18 Aralık 2010 tarihinde Tunus’ta başlayan Arap Baharı, daha sonra Mısır, Yemen, Cezayir ve Ürdün’e sıçramıştır. Bu ayaklanmalar Tunus ve Mısır’da başarı göstermiş olup, 23 yıldır Tunus’ta yönetimde olan Zeynel Abidin Bin Ali ile 30 yıllık Mısır’da yönetici Hüsnü Mübarek’in görevlerini bırakmasıyla sonuçlanmıştır.
Akabinde Libya ve Suriye’ye yansımıştır.
Yaklaşık 14 yıllık Suriye iç savaşı koalisyon güçlerinin de müdahalesi ile yüz binlerce insanın ölmesine ve milyonlarca insanın yurdundan göç etmesine sebep olmuştur.
Suriye’deki muhalif örgütlerle birlikte ABD, İsrail, İngiltere ve Türkiye Esad rejiminin sona ermesi için mücadele ederken Rusya ve İran ise Esad’ın kalması için mücadele etmiştir.
Geldiğimiz aşamada Suriye’de 62 yıllık Baas rejiminin son aktörü diktatör Esad ülkesini terk etmiş ve Esad rejimi HTŞ denilen cihatçı selefi örgütlerin oluşturduğu örgütlenme tarafından devrilmiştir.
Milyonlarca Suriyeliyi sığınmacı yapan Esad’ın kendisi Rusya’ya sığınmacı olmuştur. Şunu da belirtmek gerekir ki katil Esad’ın Lahey’de muhakkak yargılanması gerekmektedir.
Esad’ın devrilmesi her şeyin çözüldüğü anlamına gelmemelidir. Bilinmelidir ki Irak’ta Saddam Hüseyin öldürüldükten sonra çatışmalar daha da artmış hatta Saddam’ın büstünü deviren bir kişi yıllar sonra ‘Biz bir Saddam’ı devirdik şimdi onlarca Saddam var’ demiştir.
Yeni Suriye’de o kadar müspet bir yaşam ortaya konulmalıdır ki Esad’ın esamesi okunmamalıdır.
Suriye açısından yeni bir yaşam filizlenmektedir.
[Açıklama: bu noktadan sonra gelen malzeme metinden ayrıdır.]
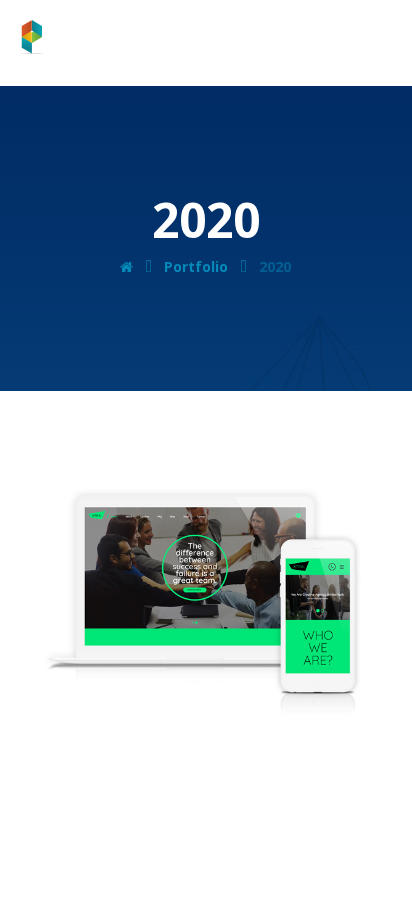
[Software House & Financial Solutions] (76, 37)
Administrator (156, 704)
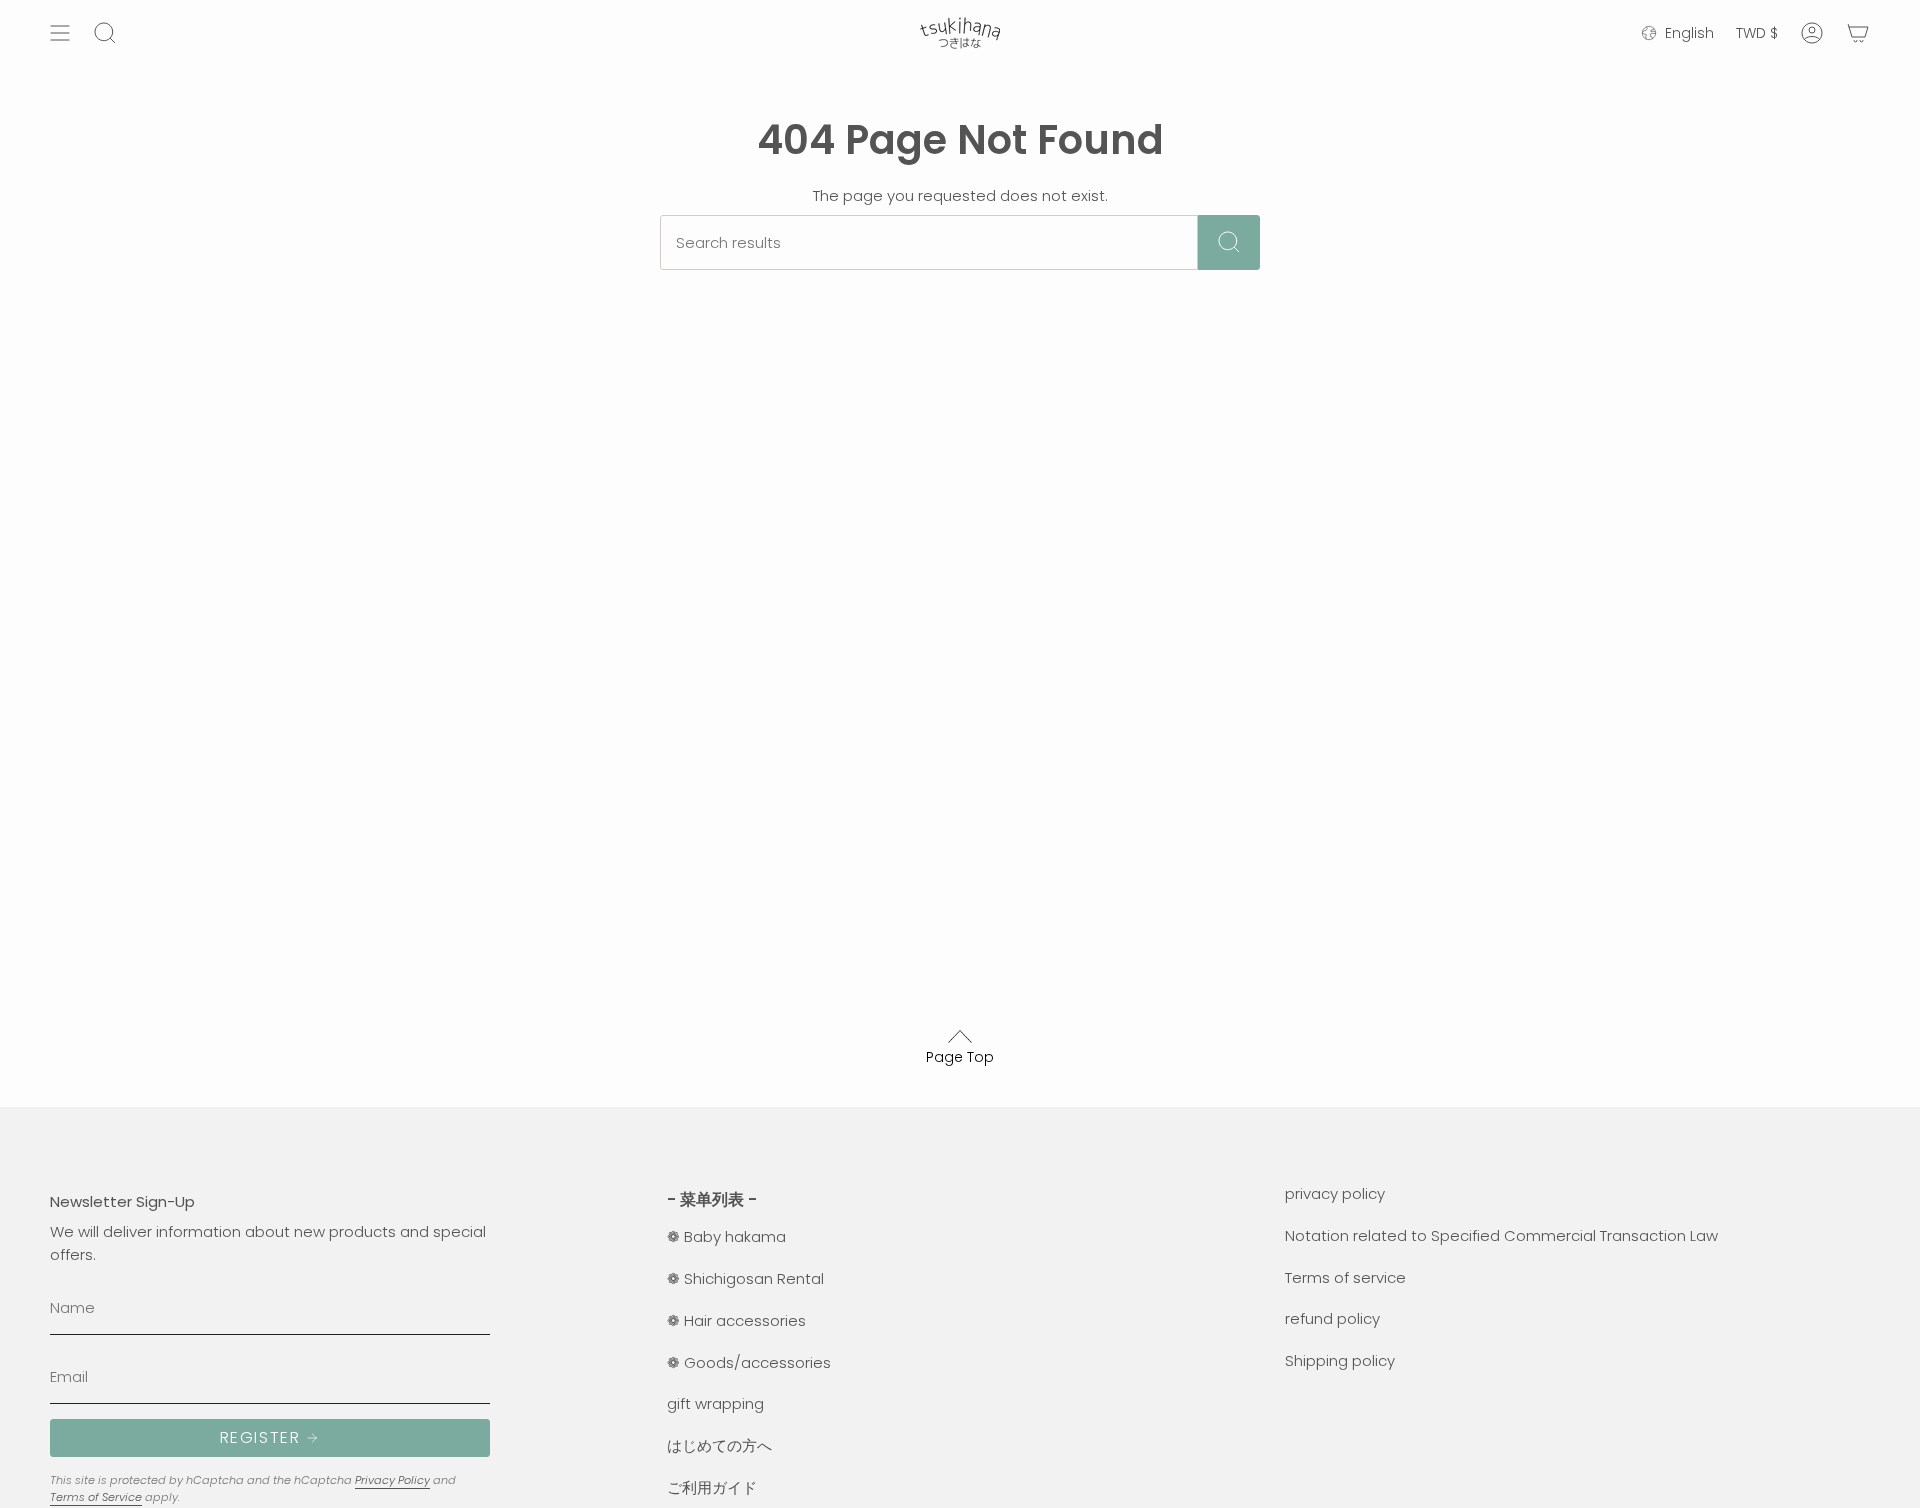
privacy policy (1335, 1193)
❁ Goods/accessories (749, 1362)
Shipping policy (1340, 1360)
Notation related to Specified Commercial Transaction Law (1501, 1235)
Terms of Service (96, 1497)
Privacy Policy (392, 1480)
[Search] (1229, 242)
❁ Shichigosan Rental (745, 1278)
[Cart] (1858, 33)
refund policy (1332, 1318)
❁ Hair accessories (736, 1320)
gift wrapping (715, 1403)
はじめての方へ (719, 1445)
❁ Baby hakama (726, 1236)
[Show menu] (60, 33)
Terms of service (1345, 1277)
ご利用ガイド (712, 1487)
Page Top (960, 1057)
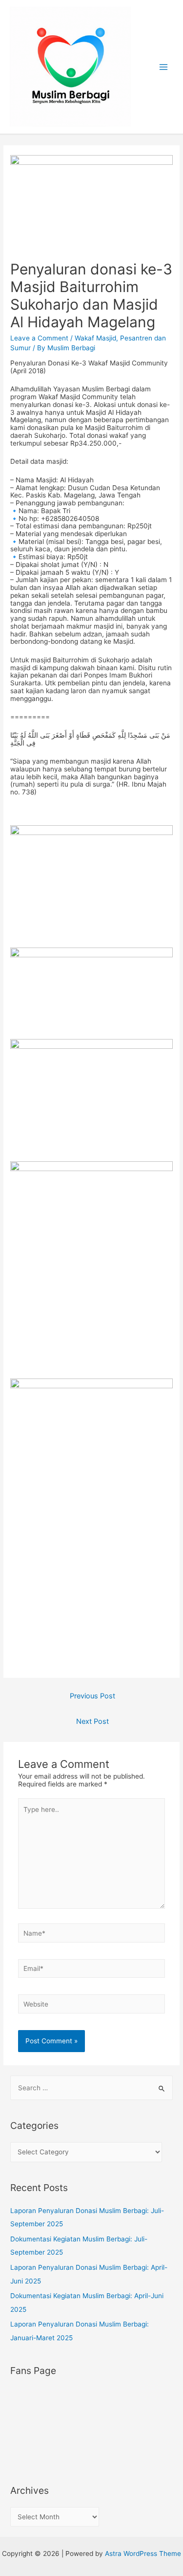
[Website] (91, 2006)
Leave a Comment (39, 338)
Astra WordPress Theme (143, 2553)
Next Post (92, 1721)
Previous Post (92, 1696)
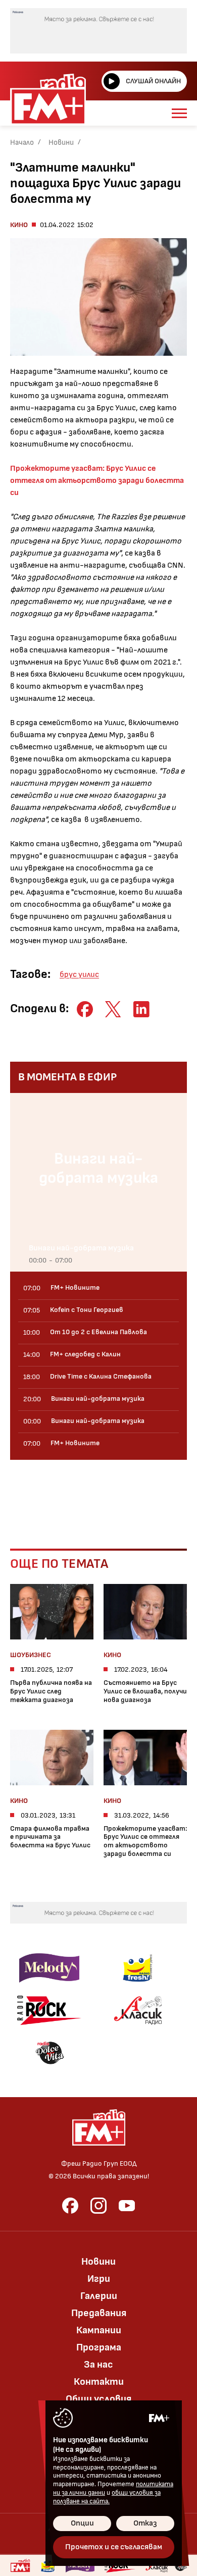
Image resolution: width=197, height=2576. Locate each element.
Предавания (98, 2313)
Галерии (98, 2296)
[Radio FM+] (20, 2565)
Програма (98, 2347)
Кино (19, 225)
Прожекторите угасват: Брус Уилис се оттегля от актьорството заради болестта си (97, 481)
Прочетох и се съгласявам (113, 2547)
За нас (98, 2365)
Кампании (98, 2330)
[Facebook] (70, 2206)
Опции (82, 2523)
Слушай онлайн (153, 81)
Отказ (145, 2523)
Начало (22, 142)
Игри (98, 2279)
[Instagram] (98, 2206)
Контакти (99, 2382)
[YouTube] (127, 2206)
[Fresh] (137, 1968)
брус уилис (79, 974)
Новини (61, 142)
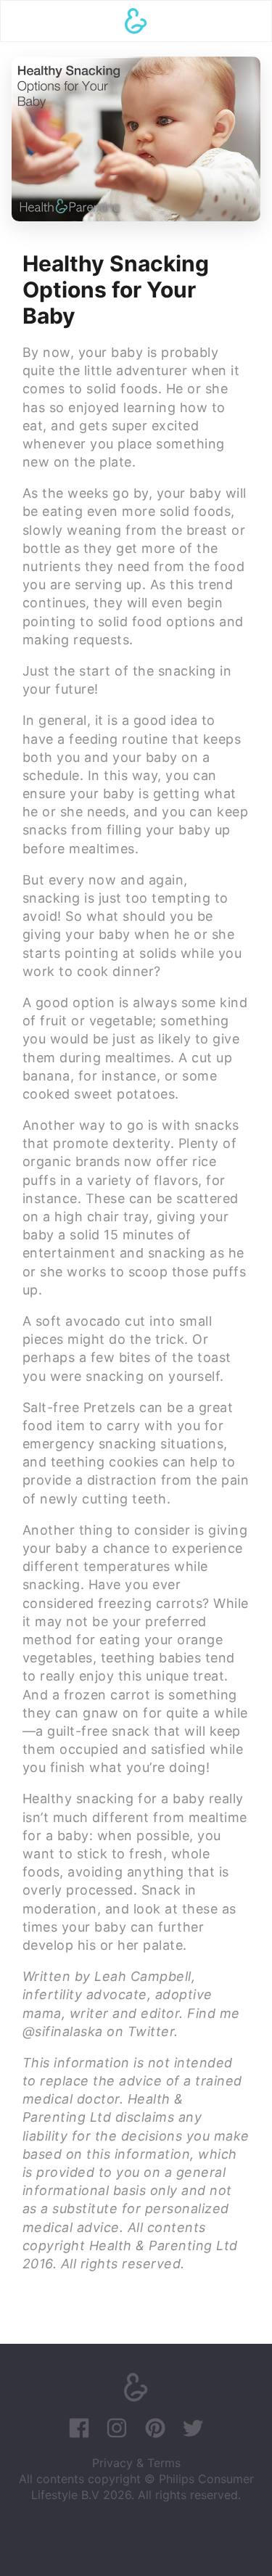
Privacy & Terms (136, 2463)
Suriye’deki yeni yönetim 62 yıllık Baas rejiminin bütün muhasebesini yapmalı, geçmişten ders alarak buna göre yeni yaşamı ortaya koymalıdır.
Peki nasıl bir Suriye inşa edilmelidir?
Yeni Suriye nasıl olmalıdır? İşte cevapları:
-Irkçılık bitmelidir.
-Mezhepçilik sona ermelidir.
-Rövanş siyaseti yapılmamalıdır.
-İntikamcı hissiyatla yönetim olmamalıdır.
-Liyakat odaklı yönetici belirlenmelidir.
-Demokrasi içselleştirilmelidir.
-Hukuk devleti belirlenmelidir.
-Yeni Anayasa kapsayıcı olmalıdır. Bütün halkları, mezhepleri ve inançları kapsayacak derecede modern bir Anayasa olmalıdır.
-Kadın hakları tesis edilmelidir.
-Yeni yönetim demografik yapı dikkate alınıp yapılmalıdır.
-Dünyadaki güçlü devletler ekonomik anlamda Suriye’ye katkı sunmalıdır.
-Dünyadaki sığınmacı Suriyelilerin ülkelerine dönmesi sağlanmalıdır.
-Suriye’de yaşam yeniden inşa edilmeli, güçlü devletlerin katkısıyla Konut, Elektrik ve Su gibi ihtiyaçlar giderilmelidir.